(Data items)
=======

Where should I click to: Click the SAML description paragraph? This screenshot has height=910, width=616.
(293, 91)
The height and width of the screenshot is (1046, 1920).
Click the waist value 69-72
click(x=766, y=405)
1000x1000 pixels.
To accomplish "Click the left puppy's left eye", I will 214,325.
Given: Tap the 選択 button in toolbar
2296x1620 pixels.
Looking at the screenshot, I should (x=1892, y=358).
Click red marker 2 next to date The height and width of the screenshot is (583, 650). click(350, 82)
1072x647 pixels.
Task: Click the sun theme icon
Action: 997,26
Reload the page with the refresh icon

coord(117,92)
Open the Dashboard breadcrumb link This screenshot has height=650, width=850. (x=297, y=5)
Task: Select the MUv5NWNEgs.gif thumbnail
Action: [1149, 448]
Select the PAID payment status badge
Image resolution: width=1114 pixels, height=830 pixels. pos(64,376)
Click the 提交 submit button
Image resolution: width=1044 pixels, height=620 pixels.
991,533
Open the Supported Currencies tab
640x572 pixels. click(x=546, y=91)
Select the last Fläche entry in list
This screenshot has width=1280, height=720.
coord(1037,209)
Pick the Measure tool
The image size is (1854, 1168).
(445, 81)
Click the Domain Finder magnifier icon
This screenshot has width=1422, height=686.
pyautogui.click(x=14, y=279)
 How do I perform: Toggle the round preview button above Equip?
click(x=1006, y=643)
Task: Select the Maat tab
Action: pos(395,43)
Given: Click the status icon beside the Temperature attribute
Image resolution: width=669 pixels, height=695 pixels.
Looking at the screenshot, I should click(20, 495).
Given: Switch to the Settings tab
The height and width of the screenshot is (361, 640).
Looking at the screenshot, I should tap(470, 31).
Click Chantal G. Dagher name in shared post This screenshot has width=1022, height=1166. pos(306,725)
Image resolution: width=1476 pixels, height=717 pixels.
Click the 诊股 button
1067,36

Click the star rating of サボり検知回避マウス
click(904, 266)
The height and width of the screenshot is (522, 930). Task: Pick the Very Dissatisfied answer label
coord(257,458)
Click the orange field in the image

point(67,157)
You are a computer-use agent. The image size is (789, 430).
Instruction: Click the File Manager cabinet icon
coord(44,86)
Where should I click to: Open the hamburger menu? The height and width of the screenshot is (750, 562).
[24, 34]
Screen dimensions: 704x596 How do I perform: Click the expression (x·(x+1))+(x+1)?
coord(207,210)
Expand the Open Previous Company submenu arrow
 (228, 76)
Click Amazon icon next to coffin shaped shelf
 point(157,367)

=======

§ TO DO
Only the lines from the one bearing "Expand the Open" through the end of the entries above belong in the answer, each one exactly as given.

§ YOUR SOLUTION
Expand the Open Previous Company submenu arrow
 (228, 76)
Click Amazon icon next to coffin shaped shelf
 point(157,367)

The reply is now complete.